Les premiers paragraphes d’un livre sont toujours les derniers que j’écris. Ce livre est terminé. Ce paragraphe est le dernier que j’écris. Et, comme c’est le dernier, je sais à présent pourquoi je ne voulais pas écrire ce livre. Je ne voulais pas l’écrire parce que j’avais peur. Je le savais depuis le début mais je ne voulais pas le reconnaître ou je ne l’osais pas ; ou pas complètement. Ce n’est que maintenant que je sais que ma peur était justifiée.
J’ai fait la connaissance d’Enric Marco en juin 2009, quatre ans après qu’il soit devenu le grand imposteur et le grand maudit. Nombreux seront ceux qui se souviendront encore de son histoire. Marco était un octogénaire de Barcelone qui s’était, pendant presque trois décennies, fait passer pour un ancien déporté dans l’Allemagne d’Hitler et un survivant des camps nazis, qui avait pendant trois ans présidé la grande association espagnole des anciens déportés, l’Amicale de Mauthausen, qui avait tenu des centaines de conférences et accordé des dizaines d’entretiens, qui avait reçu d’importantes distinctions officielles et avait parlé au Parlement espagnol au nom de tous ses prétendus compagnons de malheur, jusqu’à ce que, début mai 2005, on découvre qu’il n’était pas un ancien déporté et qu’il n’avait jamais été prisonnier dans un camp nazi. La découverte a été faite par un obscur historien du nom de Benito Bermejo, juste avant la célébration à Mauthausen du soixantième anniversaire de la libération des camps nazis, une cérémonie à laquelle assistait pour la première fois un président de gouvernement espagnol et où Marco allait jouer un rôle important, auquel il a cependant dû renoncer au dernier moment à la suite de la révélation de son imposture.
J’ai fait la connaissance de Marco au moment où je venais de publier mon dixième livre, Anatomie d’un instant, mais je ne traversais pas une bonne période.

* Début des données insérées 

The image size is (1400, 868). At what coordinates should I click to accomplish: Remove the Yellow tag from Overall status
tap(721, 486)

Je ne comprenais pas moi-même pourquoi. Ma famille semblait heureuse, mon livre était un succès ; il est vrai que mon père était décédé, mais depuis presque un an, un délai qui aurait dû être suffisant pour me laisser digérer sa mort. Je ne sais pas comment, mais j’en suis arrivé un jour à la conclusion que la cause de ma tristesse résidait dans mon livre récemment publié ; non seulement parce qu’il m’avait physiquement et mentalement épuisé, mais aussi (ou surtout) parce que c’était un livre bizarre, un étrange roman sans fiction, un récit rigoureusement réel, dépourvu du moindre recours à l’invention ou à la fantaisie. Je croyais que c’était ça qui m’avait tué. Je me répétais à toute heure, comme s’il s’agissait d’une consigne : “La réalité tue, la fiction sauve.” Je luttais tant bien que mal contre l’inquiétude et les crises de panique, je me couchais en pleurant, je me réveillais en pleurant et je passais mes journées à me cacher des gens afin de pouvoir pleurer.

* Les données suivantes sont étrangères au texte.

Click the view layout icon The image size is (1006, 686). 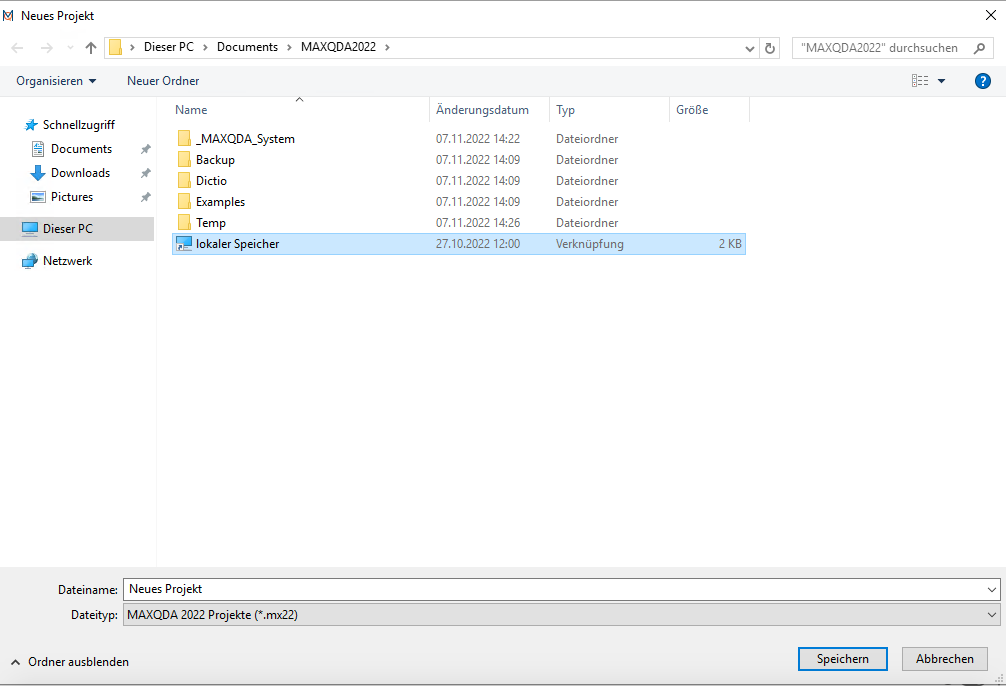point(920,81)
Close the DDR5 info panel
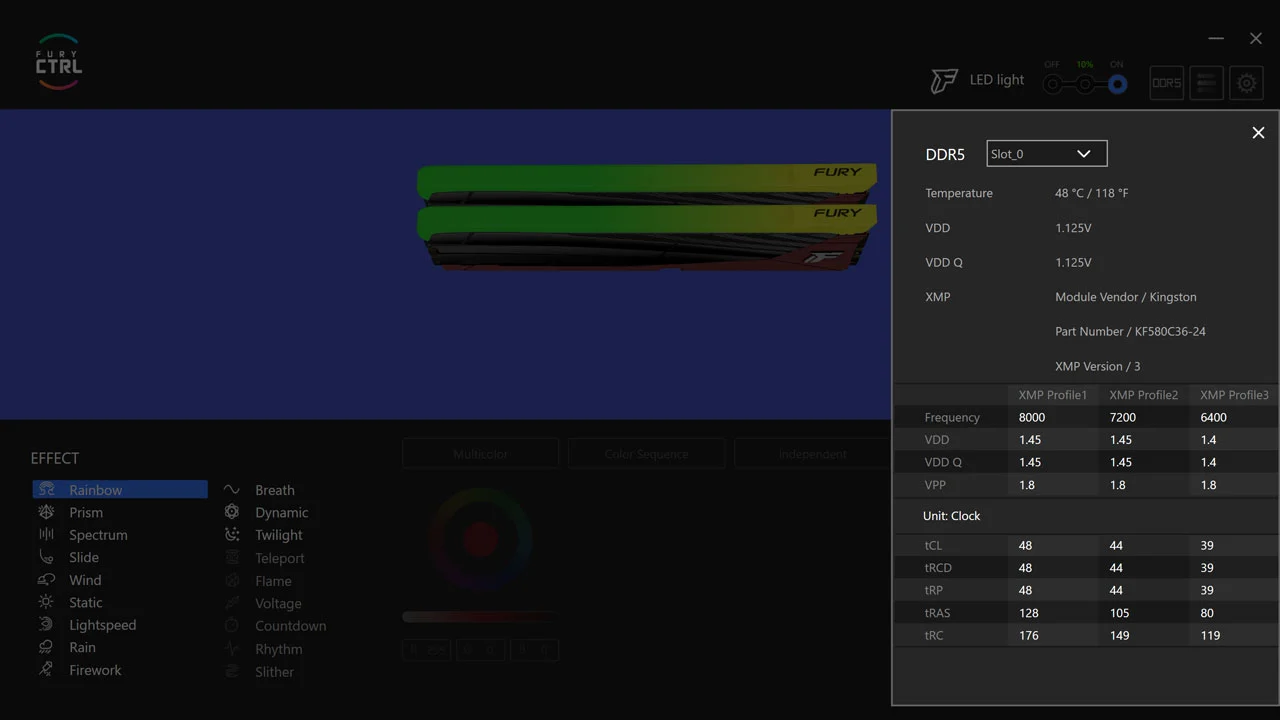Viewport: 1280px width, 720px height. (1258, 132)
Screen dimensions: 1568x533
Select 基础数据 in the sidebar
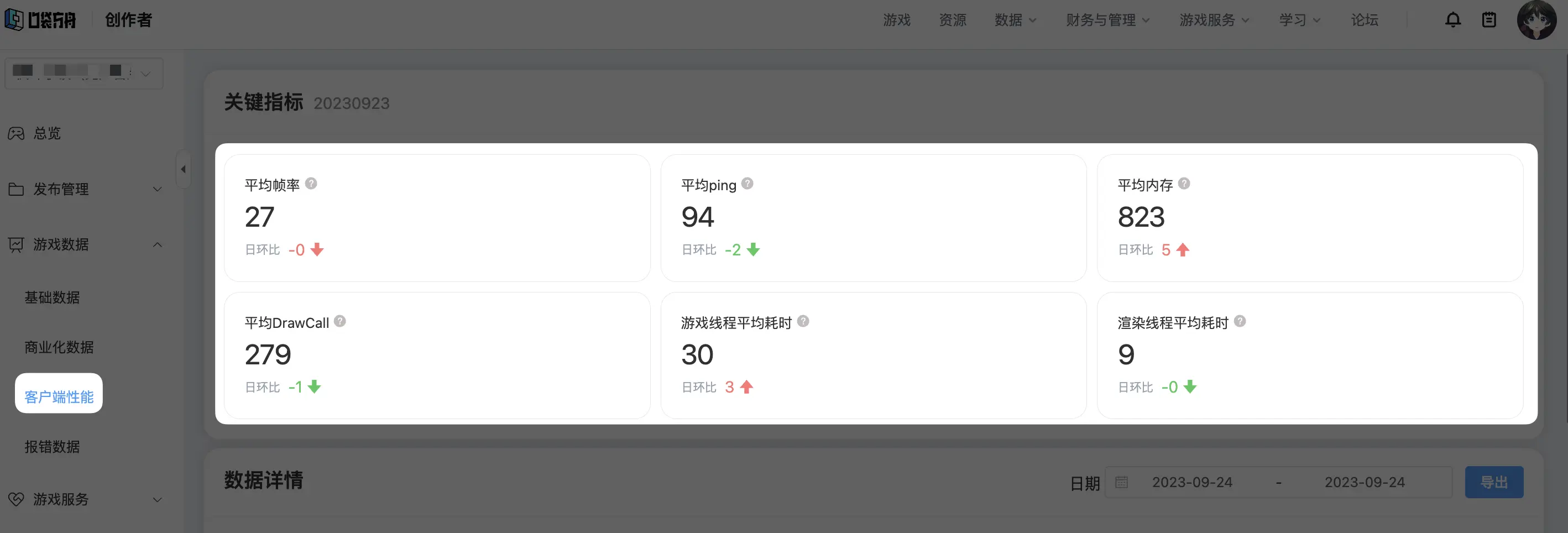click(x=53, y=297)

Pour m’en sortir, j’ai décidé d’écrire un autre livre. Les idées ne me manquaient pas, mais le problème était qu’elles concernaient dans leur majorité des récits sans fiction. J’avais aussi des idées de fiction ; surtout trois : la première était un roman sur un professeur de métaphysique de l’université pontificale de Comillas qui s’entichait éperdument d’une comédienne porno et finissait par se rendre à Budapest pour faire sa connaissance, lui déclarer son amour et la demander en mariage ; la deuxième s’appelait String et était le premier volet d’une série policière dans laquelle le protagoniste était un détective du nom de Juan Luis Manguerazo ; la troisième parlait de mon père et commençait avec une scène où je le ressuscitais et dans laquelle on s’enfilait une omelette au chorizo et des cuisses de grenouilles au Figón, un restaurant du Cáceres de sa jeunesse où on avait déjà déjeuné ensemble en tête à tête.
J’ai essayé d’écrire ces trois fictions ; cela s’est soldé par trois échecs. Un jour, ma femme m’a lancé un ultimatum : soit je prenais un rendez-vous chez un psychanalyste, soit elle demandait le divorce. Je me suis sans tarder rendu chez le psychanalyste qu’elle-même m’avait recommandé. C’était un homme chauve, distant et tortueux, avec un accent impossible à identifier (tantôt il semblait chilien ou mexicain, tantôt catalan, ou peut-être russe), qui les premiers jours n’a pas arrêté de me tancer pour m’être présenté dans son cabinet à l’article de la mort. J’ai passé ma vie à me moquer des psychanalystes et de leurs fantasmagories pseudo-scientifiques mais je mentirais en disant que ces séances-là n’ont servi à rien : elles m’ont au moins fourni un endroit où pleurer toutes les larmes de mon corps ; je mentirais aussi si je n’avouais pas que, plus d’une fois, j’ai failli m’extraire du divan pour en venir aux mains avec le psychanalyste. Cela dit, il a immédiatement tenté de m’orienter vers deux conclusions. La première, qu’il ne fallait pas attribuer la responsabilité de tous mes malheurs à mon roman sans fiction ou récit réel, mais à ma mère, ce qui explique que je sortais souvent de son cabinet avec l’envie d’étrangler cette dernière dès que je la reverrais ; la seconde conclusion était que ma vie était une bouffonnerie et moi un bouffon, que j’avais choisi la littérature pour mener une existence libre, heureuse et authentique, mais que je menais une existence fausse, aliénée et malheureuse, que j’étais un type qui jouait au romancier, trichait et trompait son monde mais qu’en réalité je n’étais qu’un imposteur.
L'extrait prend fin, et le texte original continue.